My co-founder and I gave up 75% to our Series A investor for just $1 million. Now that the company is taking off and needs new capital desperately, we are finding it impossible to raise additional funds as most VCs won’t touch our deal. Why is this? Is there anything we can do to fix the deal?
I agree this deal structure will make it hard to obtain additional venture financing. First, you as the entrepreneurs will have little incentive to stick around for the long term given that you will have so little upside after additional rounds of dilution from new investors and your option pool. Second, egregious non-standard venture terms are warning signs that the earlier stage investor is not sophisticated and will likely continue to be unreasonable, causing headaches in the future. Third, and I am sorry to say this, such a deal structure indicates that the founders are probably not that sophisticated to have accepted the deal in the first place, or will at least raise a suspicion that some deep damage lies within the company to have justified such onerous terms.
That all said, heavily dilutive terms are extremely common outside of Silicon Valley-style investors, as most investors in the world demand strong majority stakes for even small investments. Although minority stakes are a hallmark of venture investing, most of the financial world believes VCs do not know what we are doing by not taking control positions. (They are wrong, of course.)
The first way to resolve your situation is to have a new investor demand that the company’s capital structure change as part of a new financing, which your earlier investor will accept or not. This outcome is common when an investor finds a good, but broken deal. Most investors, however, will not even pursue discussions and diligence to get to a point of serious interest when a deal is damaged. There are just too many good deals out there without problems.

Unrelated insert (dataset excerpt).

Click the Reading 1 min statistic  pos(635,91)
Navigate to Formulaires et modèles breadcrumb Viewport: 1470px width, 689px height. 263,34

The second way is you can seek to buy out the earlier investor. Real venture investors hate seeing money invested to buy out earlier investors rather than expanding operations, meaning you will be looking at other sources of capital. Most investors who would support you financially to buy out non-productive early investors will likely demand worse terms than you already have.
The third way is to renegotiate the deal with your earlier investor. This option sounds great in theory. However, most investors enlightened enough to see upside would not have structured such a bad deal in the first place. Here are a few options I have tried in the past:
- You can negotiate to “reset” your valuation and ownership split based upon achievement of milestones that create more value for the investor with the new structure.
- You can split the business by new product line, new business model, or new geography: contain the legacy business with the contaminated capital structure, but spin out additional growth into a new company where the upside is fairer.
- You can negotiate buyouts from a portion of earnings, like redemption. This solution, however, takes cash from expansion, prevents you from growing as aggressively as you could, and sets a bad precedent for future investors.
- Create management “carve outs” or phantom interests. If you negotiate payouts upon an exit to the management team in priority to equity based upon achievement of milestones, you have effectively changed the economic effect of your capital structure, even if it remains the same on paper.
- There are a dozen different permutations, but all rely upon the principle of “good dilution.” The investor must understand that it will make more money from giving incentives to the management team. Unfortunately, most investors who drive bad terms end up entrenching their positions, feeling the entrepreneurs are trying to “pull a fast one,” and end up losing substantial value when the entrepreneurs leave to start a new venture. If the investor is “strategic,” it may even have an affirmative reason to tank you in order to drive a cheap acquisition.
One important caveat is not to confuse a fair deal in accordance with market terms that now looks suboptimal since you have achieved greatness, versus one which was objectively bad and outside the boundaries of market norms at the time. Many successful companies connive with later stage investors to erode ownership of early stage investors, which hurts the startup economy by depriving angels and first round seed investors of needed returns. Those investors often fight back by forcing founders to share any ill-gotten gains in those circumstances.
I suggest you discuss with your investor the trajectory of the company with significant new capital and with the full passion of the management and founding team, both of which require a recapitalization. In my experience, though, your pleas will fall on deaf ears. As I have said many times, one of the greatest enemies of innovative entrepreneurship is bad early investors.